● **Task statement**
Each line in the material below must be transcribed exactly; no picture belongs in the copy.

● **Data records**
§
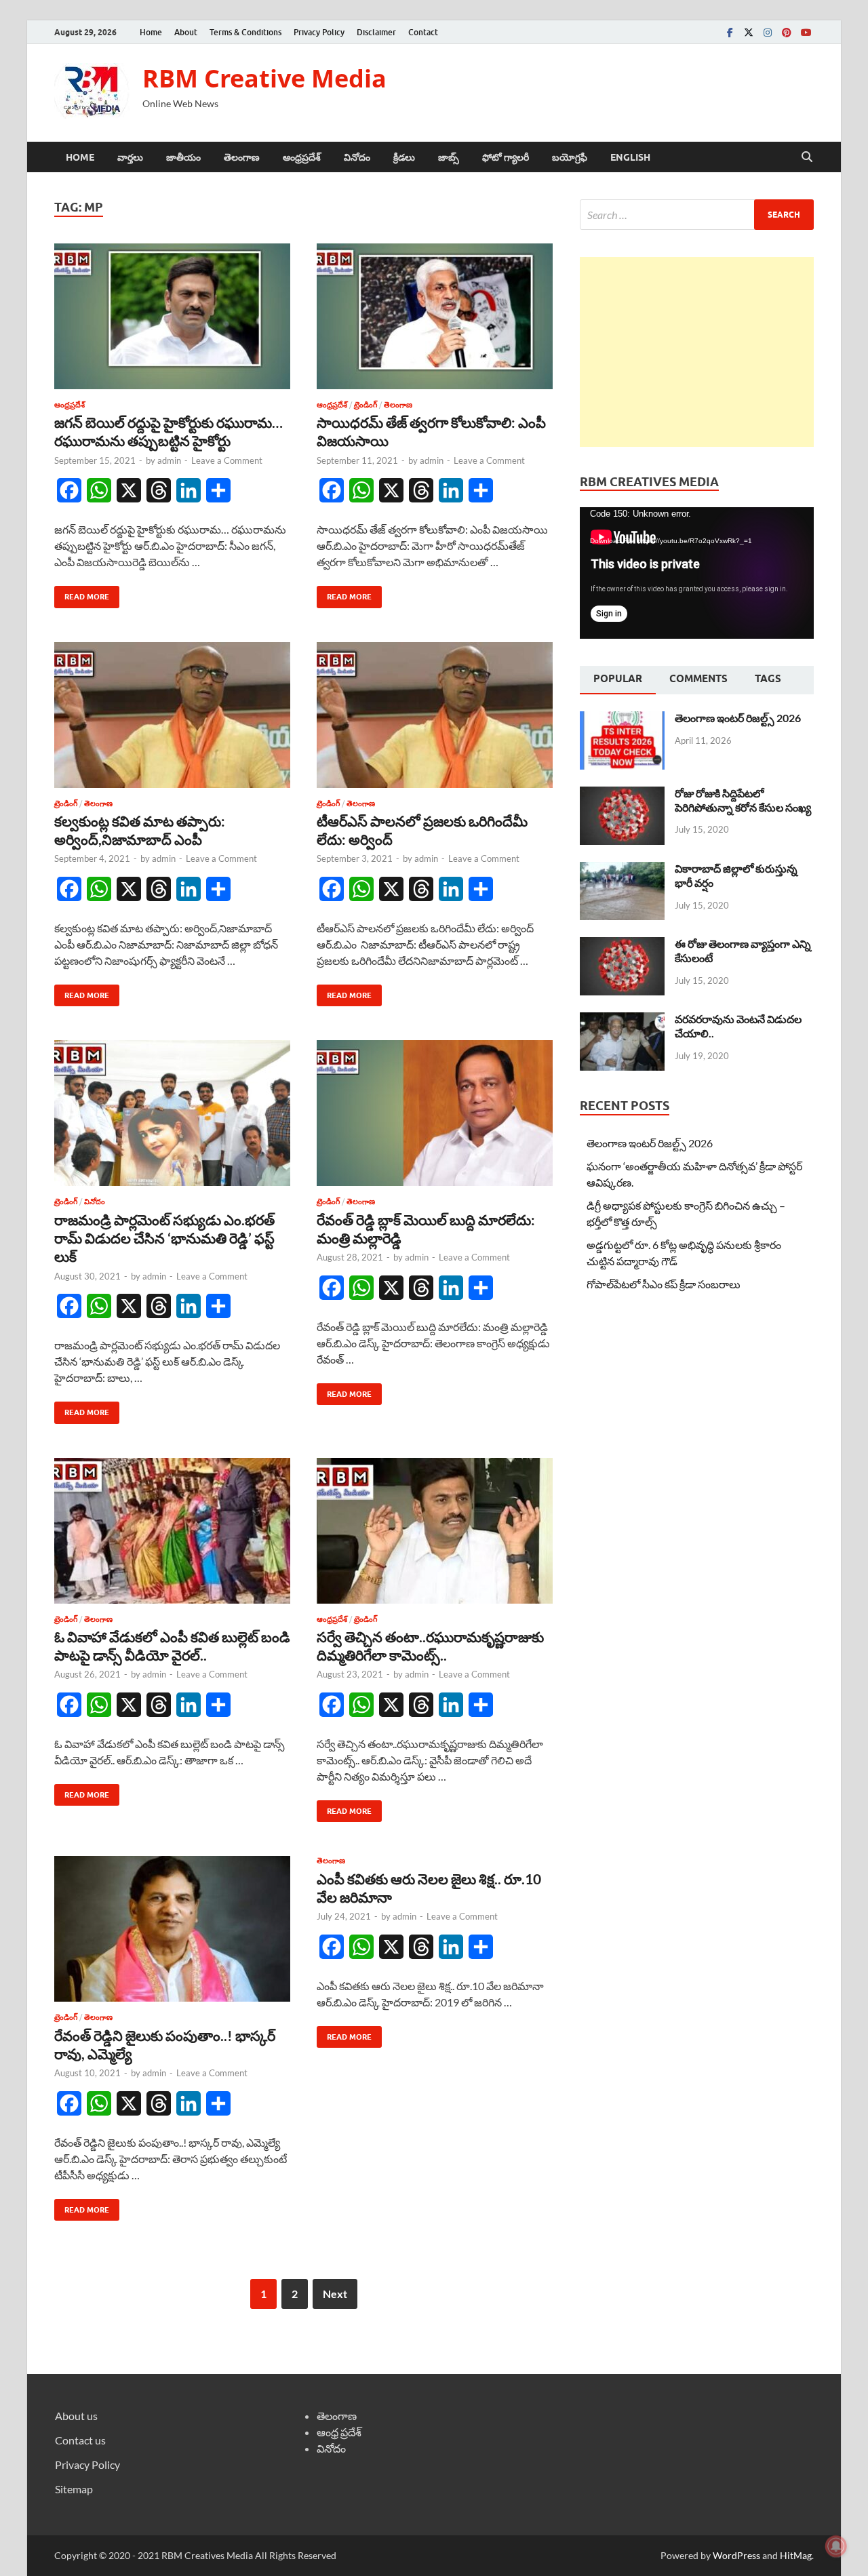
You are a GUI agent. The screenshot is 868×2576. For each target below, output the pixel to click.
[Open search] (807, 157)
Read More (81, 593)
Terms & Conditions (245, 32)
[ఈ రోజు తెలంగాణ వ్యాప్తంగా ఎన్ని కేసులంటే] (622, 944)
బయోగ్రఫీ (569, 157)
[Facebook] (730, 32)
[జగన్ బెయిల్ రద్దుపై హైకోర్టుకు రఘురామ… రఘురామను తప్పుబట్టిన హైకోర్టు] (172, 316)
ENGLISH (630, 157)
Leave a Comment (226, 460)
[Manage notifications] (836, 2546)
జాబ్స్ (448, 157)
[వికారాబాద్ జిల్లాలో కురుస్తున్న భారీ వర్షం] (622, 869)
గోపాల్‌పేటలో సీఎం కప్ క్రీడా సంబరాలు (664, 1283)
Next (335, 2293)
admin (169, 460)
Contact (423, 32)
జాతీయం (183, 157)
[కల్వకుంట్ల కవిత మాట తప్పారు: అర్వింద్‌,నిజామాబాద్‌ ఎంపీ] (172, 715)
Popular (617, 679)
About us (76, 2415)
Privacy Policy (319, 32)
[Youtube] (805, 32)
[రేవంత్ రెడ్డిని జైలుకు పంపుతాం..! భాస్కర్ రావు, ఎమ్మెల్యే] (172, 1929)
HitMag (796, 2555)
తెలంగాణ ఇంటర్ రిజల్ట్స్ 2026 (738, 717)
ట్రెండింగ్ (365, 405)
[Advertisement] (697, 352)
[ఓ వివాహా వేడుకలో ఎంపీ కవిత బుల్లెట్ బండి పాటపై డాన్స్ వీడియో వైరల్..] (172, 1531)
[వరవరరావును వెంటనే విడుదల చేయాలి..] (622, 1020)
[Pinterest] (786, 32)
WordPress (736, 2555)
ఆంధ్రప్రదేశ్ (302, 157)
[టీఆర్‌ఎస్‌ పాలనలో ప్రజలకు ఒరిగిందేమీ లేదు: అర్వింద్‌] (435, 715)
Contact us (80, 2440)
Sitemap (74, 2488)
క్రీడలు (404, 157)
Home (151, 32)
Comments (698, 679)
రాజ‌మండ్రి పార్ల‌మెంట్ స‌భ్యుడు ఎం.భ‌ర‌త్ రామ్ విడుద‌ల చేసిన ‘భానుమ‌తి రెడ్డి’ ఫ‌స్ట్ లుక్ (164, 1238)
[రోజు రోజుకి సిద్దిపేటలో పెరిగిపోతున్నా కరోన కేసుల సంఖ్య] (622, 794)
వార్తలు (130, 157)
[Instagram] (768, 32)
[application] (697, 573)
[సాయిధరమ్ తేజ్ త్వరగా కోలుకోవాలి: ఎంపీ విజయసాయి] (435, 316)
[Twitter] (749, 32)
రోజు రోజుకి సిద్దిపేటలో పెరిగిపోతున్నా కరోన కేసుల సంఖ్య (743, 800)
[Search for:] (697, 214)
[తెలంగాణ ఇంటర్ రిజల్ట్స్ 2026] (622, 719)
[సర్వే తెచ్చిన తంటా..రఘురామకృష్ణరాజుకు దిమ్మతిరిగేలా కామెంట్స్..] (435, 1531)
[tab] (618, 680)
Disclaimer (376, 32)
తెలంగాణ (242, 157)
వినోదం (357, 157)
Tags (768, 679)
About (185, 32)
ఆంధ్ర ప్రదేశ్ (339, 2431)
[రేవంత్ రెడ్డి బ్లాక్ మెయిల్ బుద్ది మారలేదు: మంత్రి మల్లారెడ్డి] (435, 1113)
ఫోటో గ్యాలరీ (505, 157)
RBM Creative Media (264, 78)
§
● **The completed task**
You are a GUI agent. The screenshot is 868×2576. For each target below, output the pixel to click.
[Open search] (807, 157)
Read More (81, 593)
Terms & Conditions (245, 32)
[ఈ రోజు తెలంగాణ వ్యాప్తంగా ఎన్ని కేసులంటే] (622, 944)
బయోగ్రఫీ (569, 157)
[Facebook] (730, 32)
[జగన్ బెయిల్ రద్దుపై హైకోర్టుకు రఘురామ… రఘురామను తప్పుబట్టిన హైకోర్టు] (172, 316)
ENGLISH (630, 157)
Leave a Comment (226, 460)
[Manage notifications] (836, 2546)
జాబ్స్ (448, 157)
[వికారాబాద్ జిల్లాలో కురుస్తున్న భారీ వర్షం] (622, 869)
గోపాల్‌పేటలో సీఎం కప్ క్రీడా సంబరాలు (664, 1283)
Next (335, 2293)
admin (169, 460)
Contact (423, 32)
జాతీయం (183, 157)
[కల్వకుంట్ల కవిత మాట తప్పారు: అర్వింద్‌,నిజామాబాద్‌ ఎంపీ] (172, 715)
Popular (617, 679)
About us (76, 2415)
Privacy Policy (319, 32)
[Youtube] (805, 32)
[రేవంత్ రెడ్డిని జైలుకు పంపుతాం..! భాస్కర్ రావు, ఎమ్మెల్యే] (172, 1929)
HitMag (796, 2555)
తెలంగాణ ఇంటర్ రిజల్ట్స్ 2026 (738, 717)
ట్రెండింగ్ (365, 405)
[Advertisement] (697, 352)
[ఓ వివాహా వేడుకలో ఎంపీ కవిత బుల్లెట్ బండి పాటపై డాన్స్ వీడియో వైరల్..] (172, 1531)
[వరవరరావును వెంటనే విడుదల చేయాలి..] (622, 1020)
[Pinterest] (786, 32)
WordPress (736, 2555)
ఆంధ్రప్రదేశ్ (302, 157)
[టీఆర్‌ఎస్‌ పాలనలో ప్రజలకు ఒరిగిందేమీ లేదు: అర్వింద్‌] (435, 715)
Contact us (80, 2440)
Sitemap (74, 2488)
క్రీడలు (404, 157)
Home (151, 32)
Comments (698, 679)
రాజ‌మండ్రి పార్ల‌మెంట్ స‌భ్యుడు ఎం.భ‌ర‌త్ రామ్ విడుద‌ల చేసిన ‘భానుమ‌తి రెడ్డి’ ఫ‌స్ట్ లుక్ (164, 1238)
[రోజు రోజుకి సిద్దిపేటలో పెరిగిపోతున్నా కరోన కేసుల సంఖ్య] (622, 794)
వార్తలు (130, 157)
[Instagram] (768, 32)
[application] (697, 573)
[సాయిధరమ్ తేజ్ త్వరగా కోలుకోవాలి: ఎంపీ విజయసాయి] (435, 316)
[Twitter] (749, 32)
రోజు రోజుకి సిద్దిపేటలో పెరిగిపోతున్నా కరోన కేసుల సంఖ్య (743, 800)
[Search for:] (697, 214)
[తెలంగాణ ఇంటర్ రిజల్ట్స్ 2026] (622, 719)
[సర్వే తెచ్చిన తంటా..రఘురామకృష్ణరాజుకు దిమ్మతిరిగేలా కామెంట్స్..] (435, 1531)
[tab] (618, 680)
Disclaimer (376, 32)
తెలంగాణ (242, 157)
వినోదం (357, 157)
Tags (768, 679)
About (185, 32)
ఆంధ్ర ప్రదేశ్ (339, 2431)
[రేవంత్ రెడ్డి బ్లాక్ మెయిల్ బుద్ది మారలేదు: మంత్రి మల్లారెడ్డి] (435, 1113)
ఫోటో గ్యాలరీ (505, 157)
RBM Creative Media (264, 78)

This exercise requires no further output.